◆ Exercise objective ◆
Keep only the lines of the listing that include the word "computer", and copy them.

◆ Record set ◆
-*-*-

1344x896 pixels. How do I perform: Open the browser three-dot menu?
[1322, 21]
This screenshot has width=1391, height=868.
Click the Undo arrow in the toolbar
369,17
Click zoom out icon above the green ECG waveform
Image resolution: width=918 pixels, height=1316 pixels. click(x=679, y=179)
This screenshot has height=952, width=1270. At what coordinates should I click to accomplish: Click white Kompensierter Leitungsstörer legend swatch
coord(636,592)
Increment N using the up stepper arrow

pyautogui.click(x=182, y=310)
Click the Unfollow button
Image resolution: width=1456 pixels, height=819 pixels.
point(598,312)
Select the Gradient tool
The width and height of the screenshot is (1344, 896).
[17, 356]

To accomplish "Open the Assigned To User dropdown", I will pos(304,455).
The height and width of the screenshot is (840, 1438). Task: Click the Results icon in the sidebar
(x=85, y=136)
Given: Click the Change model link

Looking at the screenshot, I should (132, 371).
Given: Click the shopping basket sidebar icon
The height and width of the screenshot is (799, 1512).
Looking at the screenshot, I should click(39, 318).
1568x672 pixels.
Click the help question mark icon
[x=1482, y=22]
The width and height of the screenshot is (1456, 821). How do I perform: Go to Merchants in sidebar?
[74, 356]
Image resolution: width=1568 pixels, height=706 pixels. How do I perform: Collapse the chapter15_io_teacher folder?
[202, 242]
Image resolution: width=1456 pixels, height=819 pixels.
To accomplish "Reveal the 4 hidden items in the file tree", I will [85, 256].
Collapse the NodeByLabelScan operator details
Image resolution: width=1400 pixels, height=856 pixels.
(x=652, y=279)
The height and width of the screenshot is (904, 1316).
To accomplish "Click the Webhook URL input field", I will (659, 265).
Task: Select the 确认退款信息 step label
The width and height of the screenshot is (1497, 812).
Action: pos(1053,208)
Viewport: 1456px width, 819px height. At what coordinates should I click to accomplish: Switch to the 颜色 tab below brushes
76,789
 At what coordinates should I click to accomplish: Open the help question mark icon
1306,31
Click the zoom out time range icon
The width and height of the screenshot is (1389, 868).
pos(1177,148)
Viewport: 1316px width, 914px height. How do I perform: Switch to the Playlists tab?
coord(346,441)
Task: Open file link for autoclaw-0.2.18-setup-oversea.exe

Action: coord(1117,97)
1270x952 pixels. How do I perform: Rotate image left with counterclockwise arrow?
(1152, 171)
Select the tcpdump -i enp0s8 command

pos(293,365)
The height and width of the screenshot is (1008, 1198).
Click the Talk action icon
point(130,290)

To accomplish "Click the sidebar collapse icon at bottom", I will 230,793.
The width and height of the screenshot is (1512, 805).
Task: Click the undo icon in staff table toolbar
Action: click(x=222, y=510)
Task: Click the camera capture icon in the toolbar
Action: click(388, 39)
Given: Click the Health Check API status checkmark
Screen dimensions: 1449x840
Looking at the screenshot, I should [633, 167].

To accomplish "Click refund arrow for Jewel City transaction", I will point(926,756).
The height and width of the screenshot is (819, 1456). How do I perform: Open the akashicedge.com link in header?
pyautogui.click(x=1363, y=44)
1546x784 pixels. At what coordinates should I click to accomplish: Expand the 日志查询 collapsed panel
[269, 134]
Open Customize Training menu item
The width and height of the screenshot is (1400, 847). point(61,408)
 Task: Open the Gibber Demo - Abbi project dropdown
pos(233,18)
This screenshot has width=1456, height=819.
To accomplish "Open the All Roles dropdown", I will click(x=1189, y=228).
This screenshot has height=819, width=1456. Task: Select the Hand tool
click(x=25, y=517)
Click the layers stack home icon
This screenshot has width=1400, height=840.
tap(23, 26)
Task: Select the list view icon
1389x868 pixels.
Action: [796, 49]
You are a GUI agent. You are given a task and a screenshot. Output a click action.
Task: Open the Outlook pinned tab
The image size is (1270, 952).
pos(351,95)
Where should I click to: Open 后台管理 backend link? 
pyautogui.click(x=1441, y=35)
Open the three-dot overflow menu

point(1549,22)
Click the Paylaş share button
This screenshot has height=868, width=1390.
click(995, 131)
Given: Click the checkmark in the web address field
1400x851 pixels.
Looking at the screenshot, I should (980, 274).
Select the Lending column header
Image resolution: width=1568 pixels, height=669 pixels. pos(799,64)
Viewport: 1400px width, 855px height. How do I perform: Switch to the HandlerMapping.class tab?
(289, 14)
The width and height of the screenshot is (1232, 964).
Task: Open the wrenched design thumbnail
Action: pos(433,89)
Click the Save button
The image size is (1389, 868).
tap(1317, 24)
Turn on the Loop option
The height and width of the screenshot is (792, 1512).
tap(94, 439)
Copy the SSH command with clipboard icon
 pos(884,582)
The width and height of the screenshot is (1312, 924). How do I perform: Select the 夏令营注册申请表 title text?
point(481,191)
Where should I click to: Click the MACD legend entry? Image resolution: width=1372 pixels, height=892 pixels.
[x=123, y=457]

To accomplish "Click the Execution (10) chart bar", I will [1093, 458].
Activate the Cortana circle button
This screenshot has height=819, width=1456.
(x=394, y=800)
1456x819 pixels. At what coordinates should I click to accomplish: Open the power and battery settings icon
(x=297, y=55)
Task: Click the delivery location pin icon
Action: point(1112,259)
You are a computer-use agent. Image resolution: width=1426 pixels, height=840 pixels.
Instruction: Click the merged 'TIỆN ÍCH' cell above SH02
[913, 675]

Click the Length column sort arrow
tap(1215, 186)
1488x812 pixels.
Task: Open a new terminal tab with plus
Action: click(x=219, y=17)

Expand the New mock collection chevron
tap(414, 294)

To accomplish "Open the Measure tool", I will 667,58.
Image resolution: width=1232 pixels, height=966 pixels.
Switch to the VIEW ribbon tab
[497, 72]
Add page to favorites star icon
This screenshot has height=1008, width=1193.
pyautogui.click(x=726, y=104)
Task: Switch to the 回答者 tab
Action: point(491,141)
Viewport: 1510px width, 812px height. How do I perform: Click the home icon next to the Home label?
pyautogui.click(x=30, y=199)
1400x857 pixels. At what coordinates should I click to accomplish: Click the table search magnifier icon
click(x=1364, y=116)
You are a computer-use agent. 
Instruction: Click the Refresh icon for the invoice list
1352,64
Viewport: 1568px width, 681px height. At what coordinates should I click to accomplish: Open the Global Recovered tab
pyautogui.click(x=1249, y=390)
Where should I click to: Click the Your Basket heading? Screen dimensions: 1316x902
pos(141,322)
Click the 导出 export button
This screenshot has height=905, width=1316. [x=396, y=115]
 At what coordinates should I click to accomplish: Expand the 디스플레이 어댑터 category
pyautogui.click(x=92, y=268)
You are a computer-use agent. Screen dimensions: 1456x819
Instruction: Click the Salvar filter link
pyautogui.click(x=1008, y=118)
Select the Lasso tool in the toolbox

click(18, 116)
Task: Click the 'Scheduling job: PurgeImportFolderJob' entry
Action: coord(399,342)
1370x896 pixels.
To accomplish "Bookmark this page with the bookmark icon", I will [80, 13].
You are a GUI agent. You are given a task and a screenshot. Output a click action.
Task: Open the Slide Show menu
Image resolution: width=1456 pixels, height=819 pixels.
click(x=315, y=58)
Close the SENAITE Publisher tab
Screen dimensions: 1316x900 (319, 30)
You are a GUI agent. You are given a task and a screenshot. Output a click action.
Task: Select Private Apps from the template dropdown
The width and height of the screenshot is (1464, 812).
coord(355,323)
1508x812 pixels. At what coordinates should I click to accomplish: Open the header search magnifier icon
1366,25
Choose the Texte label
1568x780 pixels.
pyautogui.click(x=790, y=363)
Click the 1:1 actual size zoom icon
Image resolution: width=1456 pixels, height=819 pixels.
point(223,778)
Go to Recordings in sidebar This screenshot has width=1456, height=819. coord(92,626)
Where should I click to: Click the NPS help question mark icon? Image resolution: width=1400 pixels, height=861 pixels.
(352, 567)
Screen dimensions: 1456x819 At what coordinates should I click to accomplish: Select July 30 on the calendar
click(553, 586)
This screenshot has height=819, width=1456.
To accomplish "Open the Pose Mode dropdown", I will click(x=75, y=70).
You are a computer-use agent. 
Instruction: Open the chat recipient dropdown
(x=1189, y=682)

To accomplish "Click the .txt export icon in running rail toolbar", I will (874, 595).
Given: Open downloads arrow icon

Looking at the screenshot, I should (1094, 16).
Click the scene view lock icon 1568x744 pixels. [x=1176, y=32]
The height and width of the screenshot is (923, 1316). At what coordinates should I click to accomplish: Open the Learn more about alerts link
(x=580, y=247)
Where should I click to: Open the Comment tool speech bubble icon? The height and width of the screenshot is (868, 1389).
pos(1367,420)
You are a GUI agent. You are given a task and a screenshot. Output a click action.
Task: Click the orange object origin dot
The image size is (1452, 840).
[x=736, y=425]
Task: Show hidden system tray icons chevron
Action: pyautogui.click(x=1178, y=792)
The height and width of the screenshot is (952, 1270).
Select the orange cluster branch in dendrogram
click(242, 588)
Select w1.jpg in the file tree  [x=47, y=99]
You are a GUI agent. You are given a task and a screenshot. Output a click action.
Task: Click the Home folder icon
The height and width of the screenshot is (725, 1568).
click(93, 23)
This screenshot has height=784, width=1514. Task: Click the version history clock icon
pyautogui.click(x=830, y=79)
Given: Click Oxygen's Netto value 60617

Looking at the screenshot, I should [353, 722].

-*-*-

◆ Answer to this problem ◆
You are a computer-use agent. Image resolution: width=1426 pixels, height=840 pixels.
You are a computer-use agent. 
You are a computer-use agent. Screen dimensions: 1456x819
You are a computer-use agent. 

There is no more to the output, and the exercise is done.